Hands up if you’ve ever watched digital TV? Keep them up if you watch it at home. I thought so.

Well, who knows when the analog TV broadcast signal is due to be turned off? According to Digital Broadcasting Australia it is still due to be turned off in mainland Australia 31December, 2008. That’s right, a little over 3 years away.

It may not happen then, of course. Take up has been so slow that the day when half of the nations tv’s go black may be a way off yet. Think of this – yes, you only have to pay around $100 to get a SD-STB to work with your tv, and most people probably will. But what of those houses that have more than one tv? Do you really want to put a STB on that 20 year old 34cm tv? CSI in High Def Widescreen just isn’t the same if you can’t tell which voice belongs to whom.

Anyway, for a pretty small amount of money, you can build your own Digital TV recorder, using your home computer. You need a reasonably up to date PC – pentium iii or newer, and some hard drive space.

Oh, and this:
VisionPlus DTV card

This is the digital tv card I bought. It is a Visionplus DVB-t PCI card. You can get one for yourself from ARC in Parramatta for $99.

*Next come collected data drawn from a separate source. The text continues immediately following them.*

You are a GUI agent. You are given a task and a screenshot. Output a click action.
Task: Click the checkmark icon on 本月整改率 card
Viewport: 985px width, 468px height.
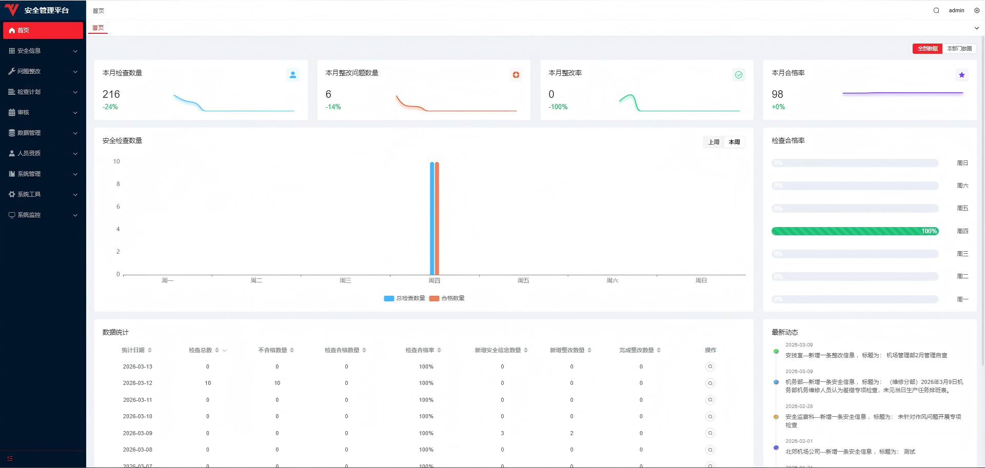pos(739,75)
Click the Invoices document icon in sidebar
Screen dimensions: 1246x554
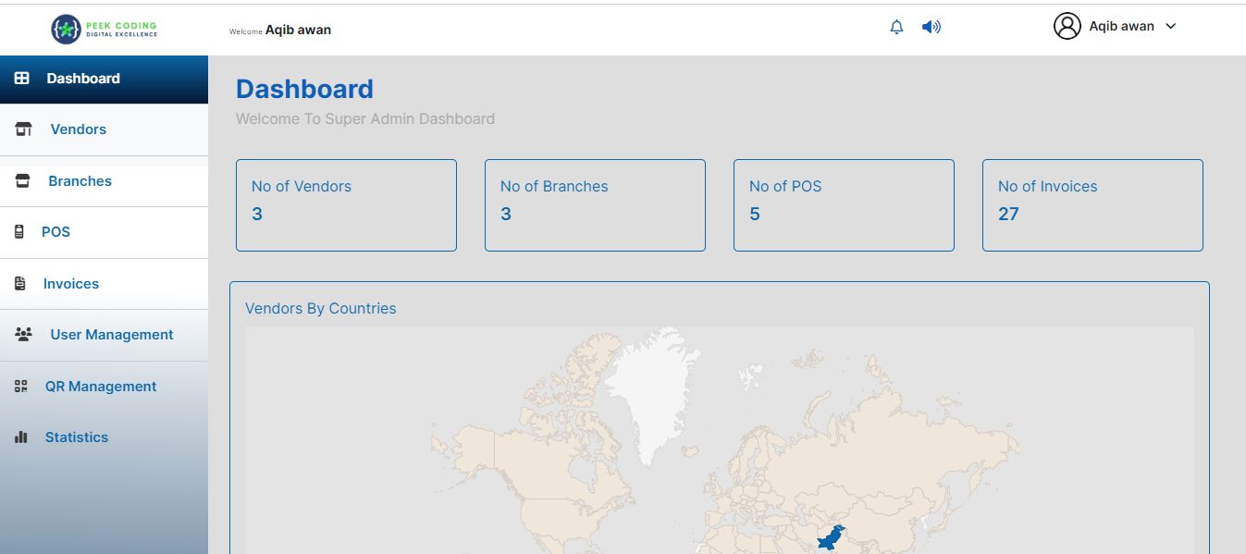20,284
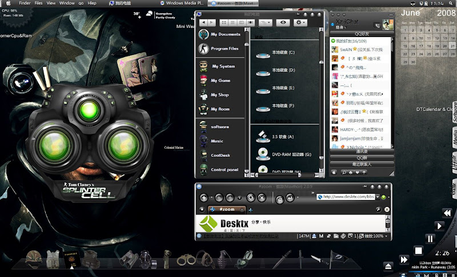Open new tab with plus button
Viewport: 457px width, 277px height.
pos(250,210)
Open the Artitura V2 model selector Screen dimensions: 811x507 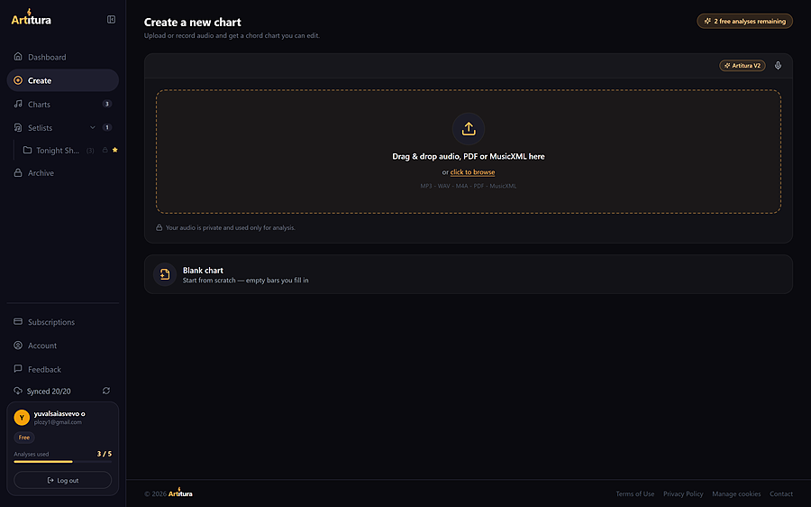[x=743, y=66]
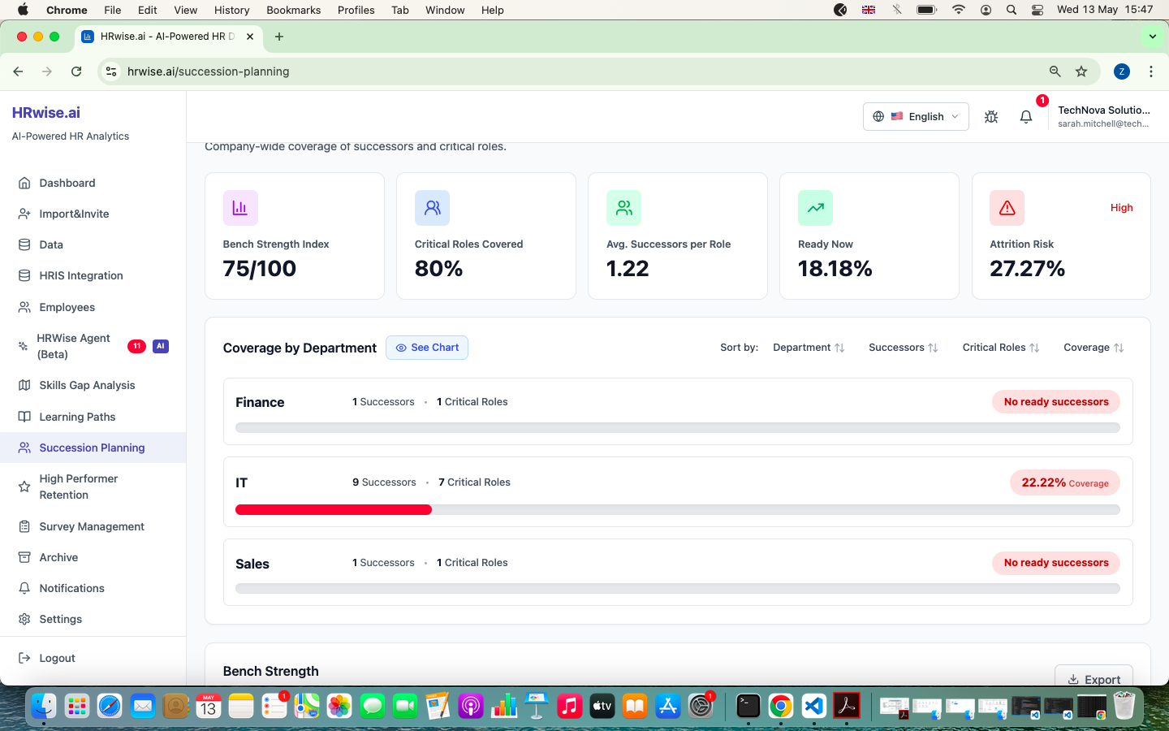Open the Bookmarks menu in menu bar

coord(293,10)
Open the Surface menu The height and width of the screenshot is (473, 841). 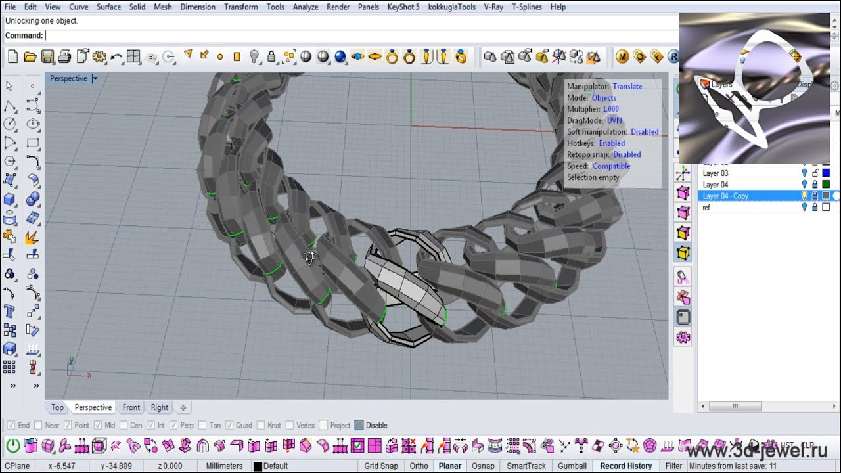click(108, 7)
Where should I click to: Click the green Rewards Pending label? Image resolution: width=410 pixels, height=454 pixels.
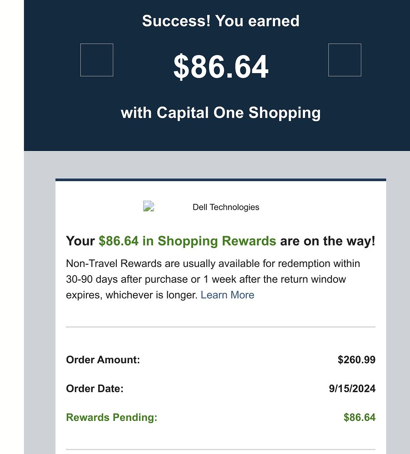(111, 418)
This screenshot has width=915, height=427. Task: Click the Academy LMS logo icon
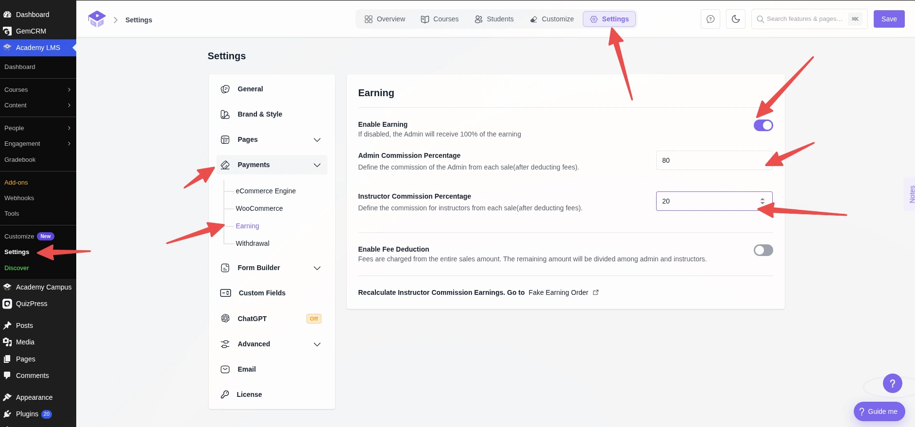tap(97, 19)
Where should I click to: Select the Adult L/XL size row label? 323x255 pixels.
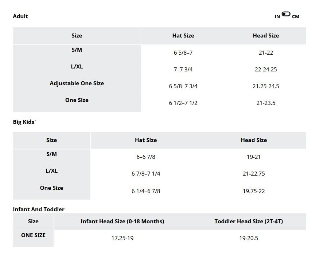77,67
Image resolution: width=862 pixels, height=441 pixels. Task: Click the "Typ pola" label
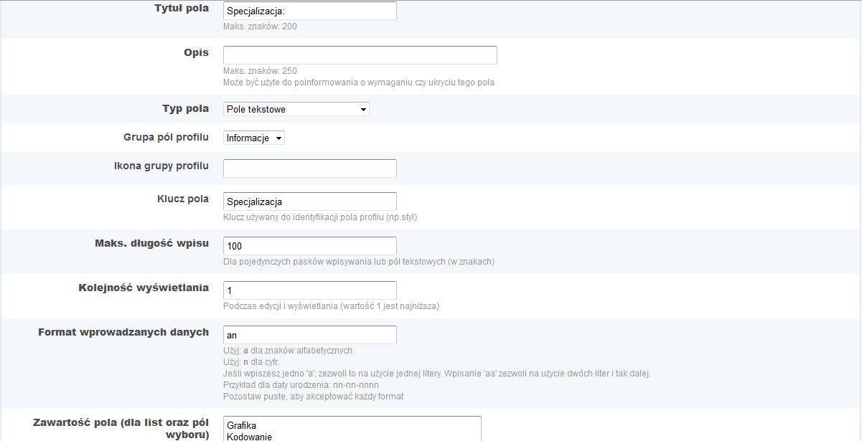(x=185, y=109)

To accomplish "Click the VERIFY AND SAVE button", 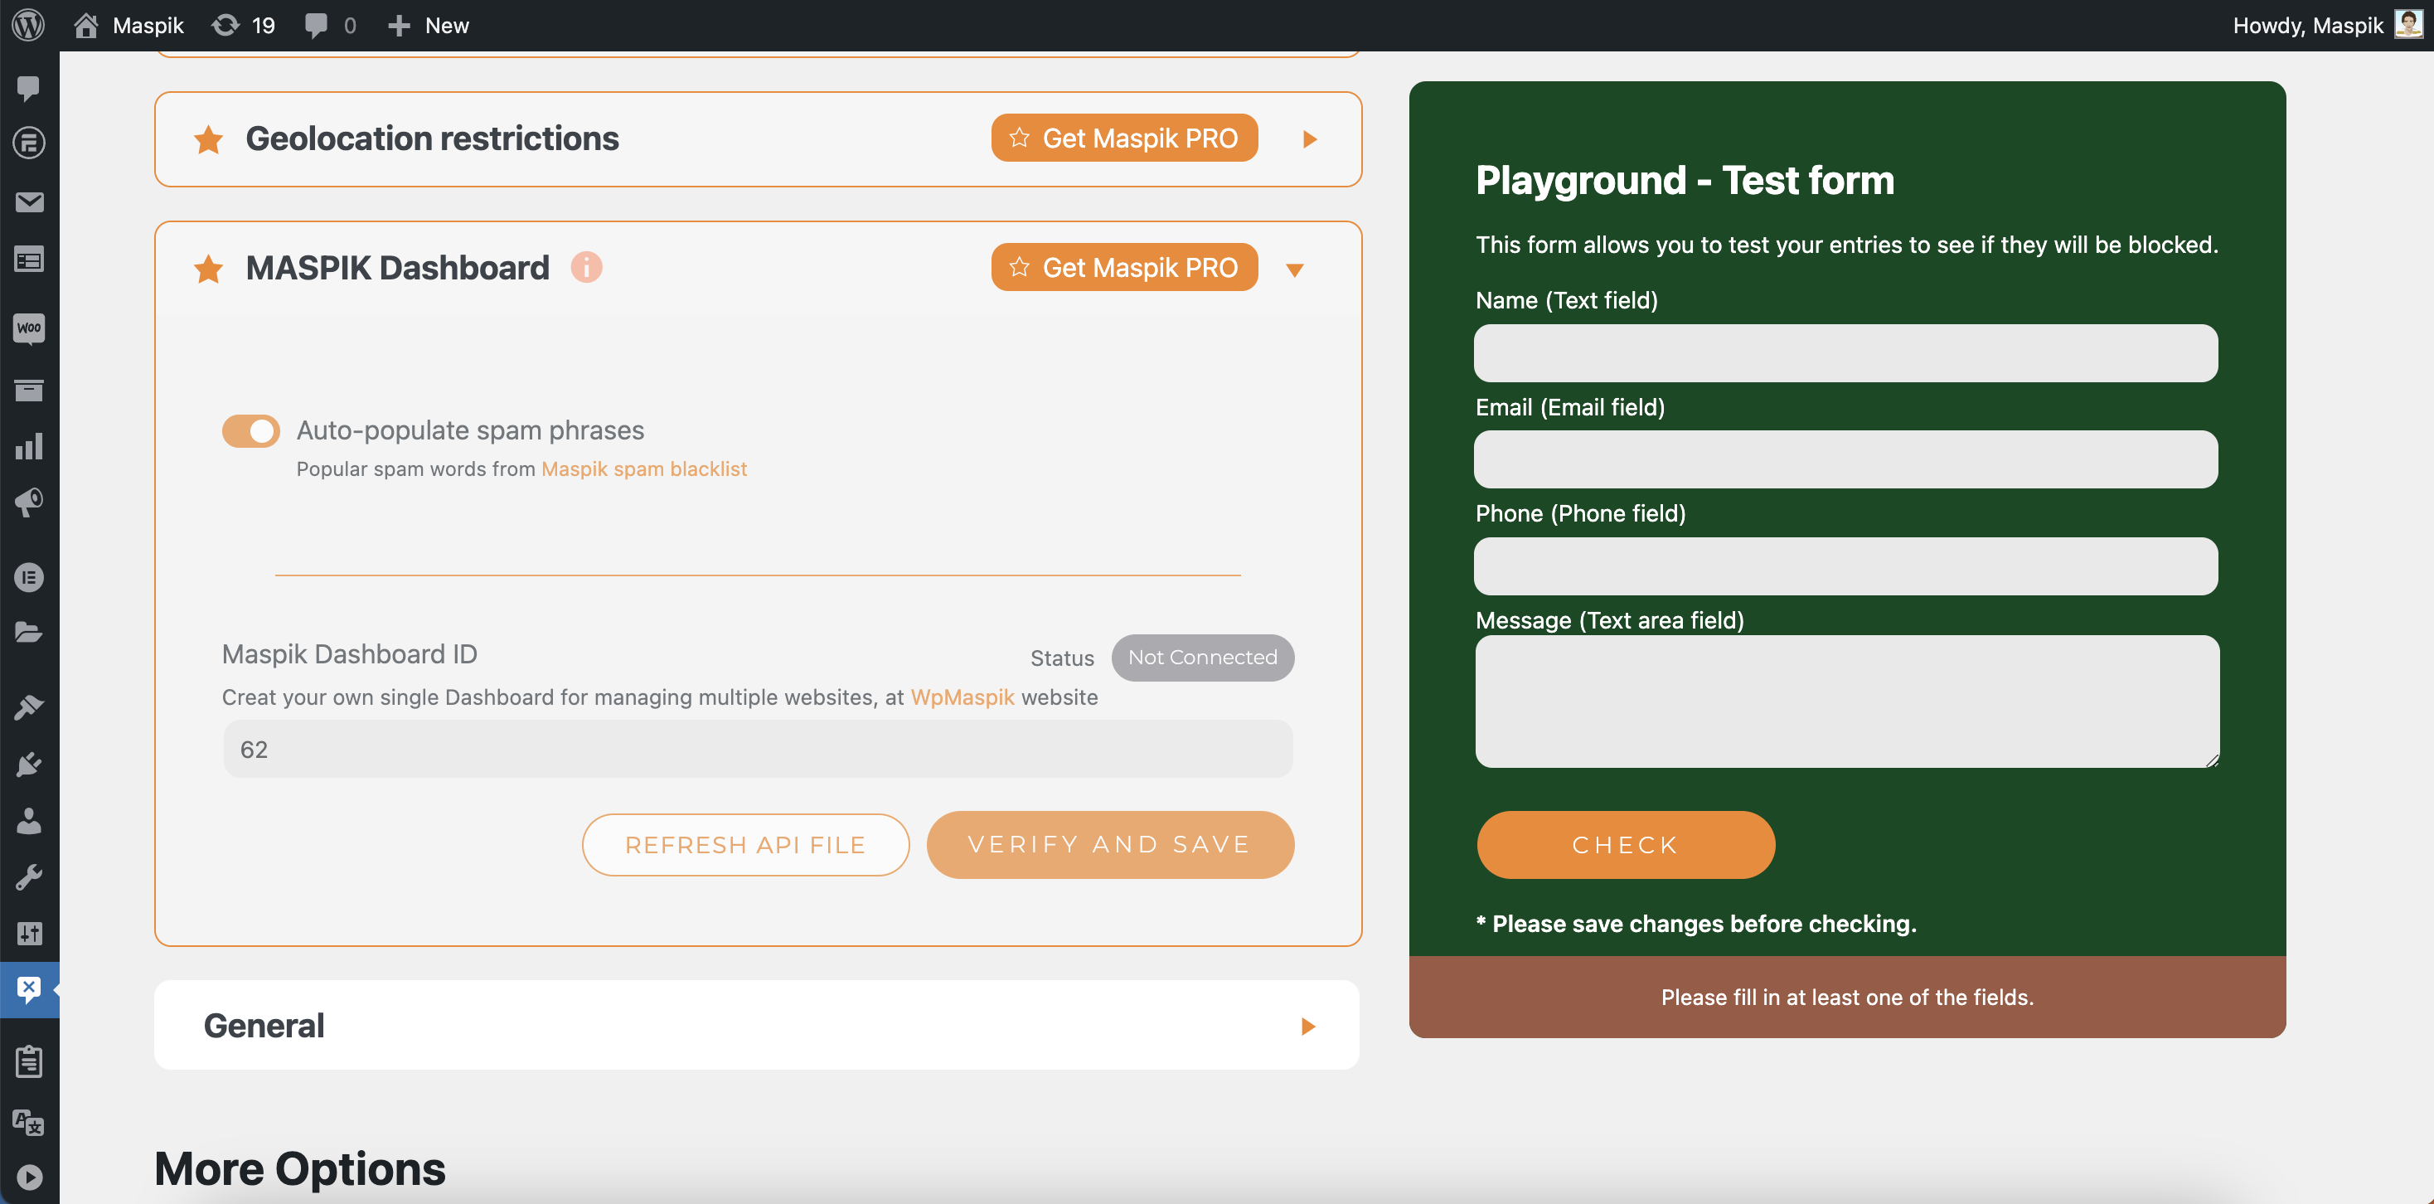I will point(1108,843).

It’s pretty simple to install – insert into a PCI slot, plug into an aerial, and install the drivers.

I would not install the drivers from the cd, though. Grab new 2.6 series ones from their website. The old ones are really buggy and don’t work well.

So, a reboot or two later, you should have a program called TwinhanDTV on your PC. Run it, and scan for channels. Depending on your reception, you should be able to pick up all the digital tv broadcasts in Sydney. If your reception isn’t that great you may not pick up some channels.

One thing to mention about digital television is that you either get no picture and sound, or perfect picture and sound – a 0 or 1 state as digital would imply. Occasionally you’ll get a transition state of pixelation, but it’s rare. DTV is a big step up from analog, with snowy pictures, ghosting, and variable reception with atmospheric conditions.

Once you have your software setup, record a program like any VCR, either by hitting the record button, or by scheduling a program to record, like say, Doctor Who on Saturday nights.

And that’s all there is. Watch the program back on your TV software, or any other media player capable of playing MPEG movies. The SD-DTV signal you’ve likely recorded is in effectively the same format as DVD. So it takes up about 4-5GB for a 2 hour movie. This is a lot of space on your hard drive, if you plan on recording a lot.

So – two options:

  1. Burn it to DVD
  2. Convert it to a smaller media format

Some general notes, though. Use a program like VideoReDo or Mpeg2Schnitt or Womble MPEG2VCR to edit out the commercials.

Burn your video to DVD

Follow this guide on doom9.org.

Use a DVD authoring program like IfoEdit to convert your .mpg to the .vob files needed for a DVD.

If you are putting multiple programs on the one disk, rename them to vob2, vob3 etc. and put in the same directory. Then run DVDFab to create the proper DVD ifo files for the entire disk.

Then burn with your favourite burning software to the VIDEO_TS directory.

Convert your video to DivX or Xvid

Follow this guide on doom9.org.

You can use the DivX Converter or AutoGK if you like, but I find they sometimes make the audio get out of sync with the video. A better solution is to use the full GordianKnot suite, but it takes a little practice.